* START Text shown *

# Excel formulas



## Lawn Lad (Feb 4, 2002)

I'm working on a spread sheet to manage snow plow contracts and the pricing. For seasonal contracts which may be one or two inch triggers, I'm trying to automate the pricing step. I'm trying to use an if/then statement, but I need two scnarios to be evaluated, so I thought I'd use the "OR" logic. But it won't work.

=IF(AG8="one",(AP8*AJ2),0)*OR(AG8="two",(AP8*AJ3),0)

If the column AG8 reads "one" than I want to take the unit price and multiple it by the factor for 1" trigger accounts in AJ2, or if AG8 reads "two" than I want the unit price to be mutiplied times the factor for 2" trigger accounts in AJ3.

The logic works for the 1" trigger calculation, but when I change the definition to "two" for the 2" trigger, I'm left with nothing in the cell. 

What does the "*" symbol do in the equation next to the "OR" statement?


----------



## HenkeRep (Aug 26, 2003)

> _Originally posted by Lawn Lad _
> *I'm working on a spread sheet to manage snow plow contracts and the pricing. For seasonal contracts which may be one or two inch triggers, I'm trying to automate the pricing step. I'm trying to use an if/then statement, but I need two scnarios to be evaluated, so I thought I'd use the "OR" logic. But it won't work.
> 
> =IF(AG8="one",(AP8*AJ2),0)*OR(AG8="two",(AP8*AJ3),0)
> ...


I'm pretty good with excel...why don't you e-mail me the spreadsheet, and let me screw around with it.

Maybe I can help?


----------



## BRL (Dec 21, 1999)

The asterick multiplies the stuff before it to the stuff after it. So that probably shouldn't be there? Like Herkerep, if I am working with the file I can figure it out, but not reading your post LOL.


----------



## Lawn Lad (Feb 4, 2002)

Solved it earlier today. 

=IF($AJ35="NA","NA",(IF($AK35="one",$AE35*AN$2,$AE35*AN$3)))

The NA, meaning Not Available, is printed in the pricing cell only if that service is not available. Otherwise, by using "one" as the only criteria, anything else is teh default. So this only allows two variables. This formula can be expanded to include more variables, you just keep adding onto it with IF( statements. Excel is cool.

Thanks for the help guys.


----------

* END Text shown *

# Job 1
Format the entries as a Markdown table with the columns Row and Entry, covering everything from the entry line containing "Select the LEFT JOIN radio button" down to the last entry. Leave out blank lines.

* START Material shown *

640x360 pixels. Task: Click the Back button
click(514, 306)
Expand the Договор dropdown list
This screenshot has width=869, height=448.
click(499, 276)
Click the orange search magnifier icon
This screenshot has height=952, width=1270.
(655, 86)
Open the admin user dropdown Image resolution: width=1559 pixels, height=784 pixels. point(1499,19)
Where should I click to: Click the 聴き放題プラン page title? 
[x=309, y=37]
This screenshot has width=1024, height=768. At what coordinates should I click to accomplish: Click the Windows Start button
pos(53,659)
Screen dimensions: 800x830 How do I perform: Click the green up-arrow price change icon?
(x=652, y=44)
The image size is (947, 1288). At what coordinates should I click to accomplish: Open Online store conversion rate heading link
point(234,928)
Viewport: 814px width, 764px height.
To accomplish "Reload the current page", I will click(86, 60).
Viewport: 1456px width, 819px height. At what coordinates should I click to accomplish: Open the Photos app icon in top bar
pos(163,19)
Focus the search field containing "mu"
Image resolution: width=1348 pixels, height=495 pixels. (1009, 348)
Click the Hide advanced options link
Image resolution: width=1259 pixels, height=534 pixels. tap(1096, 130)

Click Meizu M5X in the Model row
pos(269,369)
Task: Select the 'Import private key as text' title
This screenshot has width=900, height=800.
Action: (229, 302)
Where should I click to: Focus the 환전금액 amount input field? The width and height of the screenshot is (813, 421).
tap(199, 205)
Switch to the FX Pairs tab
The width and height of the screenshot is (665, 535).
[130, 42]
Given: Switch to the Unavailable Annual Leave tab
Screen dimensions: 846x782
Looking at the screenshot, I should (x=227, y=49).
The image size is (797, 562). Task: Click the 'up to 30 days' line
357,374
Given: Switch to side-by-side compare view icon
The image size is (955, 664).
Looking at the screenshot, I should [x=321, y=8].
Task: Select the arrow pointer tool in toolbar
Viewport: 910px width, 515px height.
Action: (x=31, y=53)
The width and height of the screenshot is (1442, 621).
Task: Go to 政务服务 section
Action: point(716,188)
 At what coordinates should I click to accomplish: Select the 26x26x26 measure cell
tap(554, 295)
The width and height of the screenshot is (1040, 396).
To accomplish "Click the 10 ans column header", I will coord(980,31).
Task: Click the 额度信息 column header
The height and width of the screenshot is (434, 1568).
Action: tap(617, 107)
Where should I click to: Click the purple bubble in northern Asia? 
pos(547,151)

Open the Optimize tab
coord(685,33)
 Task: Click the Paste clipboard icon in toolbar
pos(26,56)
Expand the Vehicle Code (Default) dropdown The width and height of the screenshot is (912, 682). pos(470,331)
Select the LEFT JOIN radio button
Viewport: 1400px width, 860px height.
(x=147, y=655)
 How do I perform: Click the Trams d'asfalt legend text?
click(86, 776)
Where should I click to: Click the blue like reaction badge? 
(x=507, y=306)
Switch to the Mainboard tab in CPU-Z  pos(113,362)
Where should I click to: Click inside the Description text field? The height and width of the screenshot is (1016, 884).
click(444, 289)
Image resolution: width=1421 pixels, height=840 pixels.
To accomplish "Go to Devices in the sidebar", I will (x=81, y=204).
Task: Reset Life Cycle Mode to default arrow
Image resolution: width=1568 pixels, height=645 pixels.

* END Material shown *

# Job 2
In the Excel formulas thread, rewrite everything from "The logic works" down to "(Aug 26, 2003)", swapping "equation" for "formula".

# Written answer 1
| Row | Entry |
|---|---|
| 1 | Select the LEFT JOIN radio button |
| 2 | Viewport: 1400px width, 860px height. |
| 3 | (x=147, y=655) |
| 4 |  How do I perform: Click the Trams d'asfalt legend text? |
| 5 | click(86, 776) |
| 6 | Where should I click to: Click the blue like reaction badge?  |
| 7 | (x=507, y=306) |
| 8 | Switch to the Mainboard tab in CPU-Z  pos(113,362) |
| 9 | Where should I click to: Click inside the Description text field? The height and width of the screenshot is (1016, 884). |
| 10 | click(444, 289) |
| 11 | Image resolution: width=1421 pixels, height=840 pixels. |
| 12 | To accomplish "Go to Devices in the sidebar", I will (x=81, y=204). |
| 13 | Task: Reset Life Cycle Mode to default arrow |
| 14 | Image resolution: width=1568 pixels, height=645 pixels. |

# Written answer 2
The logic works for the 1" trigger calculation, but when I change the definition to "two" for the 2" trigger, I'm left with nothing in the cell. 

What does the "*" symbol do in the formula next to the "OR" statement?


----------



## HenkeRep (Aug 26, 2003)